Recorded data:
****************

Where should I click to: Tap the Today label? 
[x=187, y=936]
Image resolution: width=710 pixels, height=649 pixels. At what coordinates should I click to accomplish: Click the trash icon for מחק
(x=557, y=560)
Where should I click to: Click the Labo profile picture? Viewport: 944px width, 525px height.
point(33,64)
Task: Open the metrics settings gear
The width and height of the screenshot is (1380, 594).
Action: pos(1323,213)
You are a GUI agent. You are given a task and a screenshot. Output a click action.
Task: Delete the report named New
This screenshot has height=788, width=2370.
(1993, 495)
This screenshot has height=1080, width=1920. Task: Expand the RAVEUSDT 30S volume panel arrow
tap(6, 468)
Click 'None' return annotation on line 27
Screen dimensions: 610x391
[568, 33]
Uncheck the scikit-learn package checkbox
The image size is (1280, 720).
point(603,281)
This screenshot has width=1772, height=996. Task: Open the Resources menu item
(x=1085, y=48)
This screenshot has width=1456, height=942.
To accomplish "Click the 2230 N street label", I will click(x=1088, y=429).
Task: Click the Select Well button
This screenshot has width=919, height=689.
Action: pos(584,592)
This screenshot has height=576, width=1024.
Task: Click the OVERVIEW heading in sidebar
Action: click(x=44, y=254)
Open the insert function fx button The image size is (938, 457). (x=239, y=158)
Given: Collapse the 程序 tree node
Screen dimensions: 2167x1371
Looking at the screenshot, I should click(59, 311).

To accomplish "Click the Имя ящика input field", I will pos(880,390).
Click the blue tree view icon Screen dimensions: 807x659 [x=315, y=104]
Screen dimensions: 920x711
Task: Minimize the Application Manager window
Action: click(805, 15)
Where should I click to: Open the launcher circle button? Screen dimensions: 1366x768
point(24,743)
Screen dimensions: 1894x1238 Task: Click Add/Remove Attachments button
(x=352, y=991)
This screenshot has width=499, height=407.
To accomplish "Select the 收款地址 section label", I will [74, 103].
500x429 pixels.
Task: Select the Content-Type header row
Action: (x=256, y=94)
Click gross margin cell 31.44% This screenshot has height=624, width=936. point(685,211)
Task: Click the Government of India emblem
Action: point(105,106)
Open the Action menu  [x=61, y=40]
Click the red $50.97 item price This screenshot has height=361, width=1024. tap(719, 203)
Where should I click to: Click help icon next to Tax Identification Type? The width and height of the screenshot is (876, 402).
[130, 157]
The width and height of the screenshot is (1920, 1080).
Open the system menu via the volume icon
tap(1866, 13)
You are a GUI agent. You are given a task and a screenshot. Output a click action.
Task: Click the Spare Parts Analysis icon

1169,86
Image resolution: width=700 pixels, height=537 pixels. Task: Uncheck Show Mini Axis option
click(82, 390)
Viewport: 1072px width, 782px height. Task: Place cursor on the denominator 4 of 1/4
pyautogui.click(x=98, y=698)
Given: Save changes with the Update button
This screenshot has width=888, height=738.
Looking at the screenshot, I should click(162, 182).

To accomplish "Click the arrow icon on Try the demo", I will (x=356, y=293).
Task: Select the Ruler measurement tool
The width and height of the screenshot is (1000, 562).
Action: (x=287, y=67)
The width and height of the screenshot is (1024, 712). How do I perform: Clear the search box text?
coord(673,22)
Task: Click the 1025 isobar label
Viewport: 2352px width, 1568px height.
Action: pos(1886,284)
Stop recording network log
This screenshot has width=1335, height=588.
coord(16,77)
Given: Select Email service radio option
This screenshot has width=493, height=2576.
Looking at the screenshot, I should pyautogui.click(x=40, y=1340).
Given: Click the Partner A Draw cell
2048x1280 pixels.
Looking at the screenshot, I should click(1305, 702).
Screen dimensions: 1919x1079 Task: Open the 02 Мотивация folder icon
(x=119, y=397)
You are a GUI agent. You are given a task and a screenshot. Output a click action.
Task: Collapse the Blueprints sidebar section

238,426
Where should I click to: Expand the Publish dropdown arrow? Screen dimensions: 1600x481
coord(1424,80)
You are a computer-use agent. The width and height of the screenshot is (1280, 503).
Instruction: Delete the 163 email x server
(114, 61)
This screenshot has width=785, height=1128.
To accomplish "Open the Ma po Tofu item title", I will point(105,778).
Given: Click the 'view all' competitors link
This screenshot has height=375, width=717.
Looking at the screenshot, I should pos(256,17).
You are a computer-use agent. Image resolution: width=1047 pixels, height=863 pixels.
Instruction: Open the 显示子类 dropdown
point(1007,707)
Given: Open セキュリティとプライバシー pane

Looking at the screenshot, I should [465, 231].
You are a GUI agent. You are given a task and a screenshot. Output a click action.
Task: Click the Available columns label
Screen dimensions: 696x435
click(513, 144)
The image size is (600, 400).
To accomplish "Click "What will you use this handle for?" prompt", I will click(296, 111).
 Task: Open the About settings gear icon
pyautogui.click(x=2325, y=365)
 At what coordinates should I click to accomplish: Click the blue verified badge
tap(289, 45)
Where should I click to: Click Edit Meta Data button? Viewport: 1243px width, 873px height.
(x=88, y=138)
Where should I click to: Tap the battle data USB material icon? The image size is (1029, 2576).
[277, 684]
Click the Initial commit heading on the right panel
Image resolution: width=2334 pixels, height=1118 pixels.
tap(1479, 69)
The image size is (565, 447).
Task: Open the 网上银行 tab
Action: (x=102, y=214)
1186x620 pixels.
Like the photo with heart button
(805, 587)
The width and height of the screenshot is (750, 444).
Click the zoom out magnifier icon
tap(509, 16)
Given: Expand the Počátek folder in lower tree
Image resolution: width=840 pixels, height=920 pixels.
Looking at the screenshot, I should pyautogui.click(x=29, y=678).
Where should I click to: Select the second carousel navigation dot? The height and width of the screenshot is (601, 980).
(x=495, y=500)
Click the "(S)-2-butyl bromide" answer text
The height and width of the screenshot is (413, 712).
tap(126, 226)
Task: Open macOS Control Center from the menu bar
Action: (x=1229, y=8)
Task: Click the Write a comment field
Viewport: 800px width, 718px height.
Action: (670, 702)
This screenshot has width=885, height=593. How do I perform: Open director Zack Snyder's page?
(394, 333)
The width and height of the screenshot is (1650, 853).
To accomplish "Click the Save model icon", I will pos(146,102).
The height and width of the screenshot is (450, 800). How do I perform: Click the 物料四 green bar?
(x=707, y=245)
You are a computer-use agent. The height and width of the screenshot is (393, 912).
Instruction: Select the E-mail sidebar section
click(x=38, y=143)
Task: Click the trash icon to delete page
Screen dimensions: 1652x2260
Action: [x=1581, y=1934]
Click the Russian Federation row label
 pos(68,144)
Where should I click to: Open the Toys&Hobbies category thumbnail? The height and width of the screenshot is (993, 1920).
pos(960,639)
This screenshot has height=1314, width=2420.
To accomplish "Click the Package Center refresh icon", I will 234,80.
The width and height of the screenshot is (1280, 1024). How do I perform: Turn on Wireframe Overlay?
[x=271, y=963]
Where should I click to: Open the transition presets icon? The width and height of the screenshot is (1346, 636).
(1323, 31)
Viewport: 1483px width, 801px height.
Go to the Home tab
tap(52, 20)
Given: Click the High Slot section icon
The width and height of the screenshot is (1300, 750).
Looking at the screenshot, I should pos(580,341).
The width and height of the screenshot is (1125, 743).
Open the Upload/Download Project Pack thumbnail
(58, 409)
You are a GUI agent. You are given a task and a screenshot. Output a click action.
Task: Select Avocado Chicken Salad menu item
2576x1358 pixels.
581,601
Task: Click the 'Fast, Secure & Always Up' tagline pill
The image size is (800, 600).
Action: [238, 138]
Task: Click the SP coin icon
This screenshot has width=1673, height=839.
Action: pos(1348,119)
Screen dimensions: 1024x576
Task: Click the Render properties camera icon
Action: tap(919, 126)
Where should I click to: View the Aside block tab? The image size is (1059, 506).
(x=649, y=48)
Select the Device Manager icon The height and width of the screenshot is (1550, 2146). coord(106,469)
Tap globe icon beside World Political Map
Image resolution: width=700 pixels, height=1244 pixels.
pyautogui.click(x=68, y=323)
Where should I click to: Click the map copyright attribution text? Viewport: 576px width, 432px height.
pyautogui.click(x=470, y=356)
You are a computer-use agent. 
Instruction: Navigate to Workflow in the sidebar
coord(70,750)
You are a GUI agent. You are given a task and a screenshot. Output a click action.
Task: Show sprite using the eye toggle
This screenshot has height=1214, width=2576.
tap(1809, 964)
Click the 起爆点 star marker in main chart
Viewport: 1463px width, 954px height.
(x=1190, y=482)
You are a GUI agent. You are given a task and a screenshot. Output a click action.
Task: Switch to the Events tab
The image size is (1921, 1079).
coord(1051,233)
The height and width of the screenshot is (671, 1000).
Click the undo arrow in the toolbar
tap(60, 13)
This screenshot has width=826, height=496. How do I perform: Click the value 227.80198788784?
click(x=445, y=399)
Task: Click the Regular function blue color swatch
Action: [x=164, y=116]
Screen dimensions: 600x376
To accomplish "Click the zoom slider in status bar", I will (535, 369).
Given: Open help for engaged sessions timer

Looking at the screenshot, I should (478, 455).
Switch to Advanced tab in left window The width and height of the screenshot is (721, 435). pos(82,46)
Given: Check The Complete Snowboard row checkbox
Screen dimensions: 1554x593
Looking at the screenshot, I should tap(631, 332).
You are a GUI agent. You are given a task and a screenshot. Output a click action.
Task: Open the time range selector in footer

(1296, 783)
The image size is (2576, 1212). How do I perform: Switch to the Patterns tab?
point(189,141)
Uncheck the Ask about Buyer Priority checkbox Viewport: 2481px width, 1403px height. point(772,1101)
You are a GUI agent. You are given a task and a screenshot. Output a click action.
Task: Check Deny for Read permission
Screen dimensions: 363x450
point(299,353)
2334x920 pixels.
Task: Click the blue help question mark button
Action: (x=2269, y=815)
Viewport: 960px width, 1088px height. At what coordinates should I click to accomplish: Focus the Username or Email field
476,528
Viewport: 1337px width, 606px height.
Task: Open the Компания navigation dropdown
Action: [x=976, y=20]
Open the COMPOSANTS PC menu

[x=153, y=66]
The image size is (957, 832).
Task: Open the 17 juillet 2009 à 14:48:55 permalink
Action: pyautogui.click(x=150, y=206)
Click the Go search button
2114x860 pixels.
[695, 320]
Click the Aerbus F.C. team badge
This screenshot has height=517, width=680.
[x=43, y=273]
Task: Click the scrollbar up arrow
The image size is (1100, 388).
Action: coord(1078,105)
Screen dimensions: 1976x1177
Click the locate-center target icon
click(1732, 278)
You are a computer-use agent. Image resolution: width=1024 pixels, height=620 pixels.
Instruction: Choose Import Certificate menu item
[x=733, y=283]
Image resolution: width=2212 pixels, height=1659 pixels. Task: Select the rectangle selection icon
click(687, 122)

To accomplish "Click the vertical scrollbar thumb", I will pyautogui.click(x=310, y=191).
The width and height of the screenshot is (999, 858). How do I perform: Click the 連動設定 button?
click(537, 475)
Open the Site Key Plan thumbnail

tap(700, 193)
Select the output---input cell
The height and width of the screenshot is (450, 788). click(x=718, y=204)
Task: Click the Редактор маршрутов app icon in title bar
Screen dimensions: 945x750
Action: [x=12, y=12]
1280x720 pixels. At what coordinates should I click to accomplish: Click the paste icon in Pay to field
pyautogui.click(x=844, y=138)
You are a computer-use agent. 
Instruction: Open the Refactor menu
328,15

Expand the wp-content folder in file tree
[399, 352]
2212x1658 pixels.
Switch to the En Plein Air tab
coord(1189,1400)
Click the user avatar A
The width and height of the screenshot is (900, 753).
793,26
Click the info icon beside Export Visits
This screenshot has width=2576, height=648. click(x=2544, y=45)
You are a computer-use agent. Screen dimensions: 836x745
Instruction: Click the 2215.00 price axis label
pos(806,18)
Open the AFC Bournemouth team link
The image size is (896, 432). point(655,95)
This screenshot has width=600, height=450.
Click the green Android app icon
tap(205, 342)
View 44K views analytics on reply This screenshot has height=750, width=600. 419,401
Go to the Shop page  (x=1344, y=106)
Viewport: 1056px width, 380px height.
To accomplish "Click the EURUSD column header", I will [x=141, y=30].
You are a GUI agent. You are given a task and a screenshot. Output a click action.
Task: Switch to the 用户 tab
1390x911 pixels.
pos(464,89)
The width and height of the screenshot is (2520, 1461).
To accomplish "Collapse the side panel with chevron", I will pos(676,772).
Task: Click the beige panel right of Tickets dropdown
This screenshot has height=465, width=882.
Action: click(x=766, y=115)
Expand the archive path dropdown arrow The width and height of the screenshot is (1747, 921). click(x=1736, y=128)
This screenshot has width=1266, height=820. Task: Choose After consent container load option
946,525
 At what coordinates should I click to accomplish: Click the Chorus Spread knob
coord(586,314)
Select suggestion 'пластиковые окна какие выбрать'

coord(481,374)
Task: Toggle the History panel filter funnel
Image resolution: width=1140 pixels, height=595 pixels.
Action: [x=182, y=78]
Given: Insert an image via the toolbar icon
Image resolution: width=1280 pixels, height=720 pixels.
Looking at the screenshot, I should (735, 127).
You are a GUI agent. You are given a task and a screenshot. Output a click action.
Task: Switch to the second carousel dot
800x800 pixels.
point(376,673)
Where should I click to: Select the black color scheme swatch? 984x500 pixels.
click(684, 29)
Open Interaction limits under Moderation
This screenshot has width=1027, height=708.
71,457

****************

*Challenge*
Please put the lines of the records from the line with "will pyautogui.click(x=310, y=191)." to the line with "tap(205, 342)" into a numbered list, including both of those lines and leaving out any blank lines.

*Task result*
1. To accomplish "Click the vertical scrollbar thumb", I will pyautogui.click(x=310, y=191).
2. The width and height of the screenshot is (999, 858). How do I perform: Click the 連動設定 button?
3. click(537, 475)
4. Open the Site Key Plan thumbnail
5. tap(700, 193)
6. Select the output---input cell
7. The height and width of the screenshot is (450, 788). click(x=718, y=204)
8. Task: Click the Редактор маршрутов app icon in title bar
9. Screen dimensions: 945x750
10. Action: [x=12, y=12]
11. 1280x720 pixels. At what coordinates should I click to accomplish: Click the paste icon in Pay to field
12. pyautogui.click(x=844, y=138)
13. You are a computer-use agent. 
14. Instruction: Open the Refactor menu
15. 328,15
16. Expand the wp-content folder in file tree
17. [399, 352]
18. 2212x1658 pixels.
19. Switch to the En Plein Air tab
20. coord(1189,1400)
21. Click the user avatar A
22. The width and height of the screenshot is (900, 753).
23. 793,26
24. Click the info icon beside Export Visits
25. This screenshot has width=2576, height=648. click(x=2544, y=45)
26. You are a computer-use agent. Screen dimensions: 836x745
27. Instruction: Click the 2215.00 price axis label
28. pos(806,18)
29. Open the AFC Bournemouth team link
30. The image size is (896, 432). point(655,95)
31. This screenshot has width=600, height=450.
32. Click the green Android app icon
33. tap(205, 342)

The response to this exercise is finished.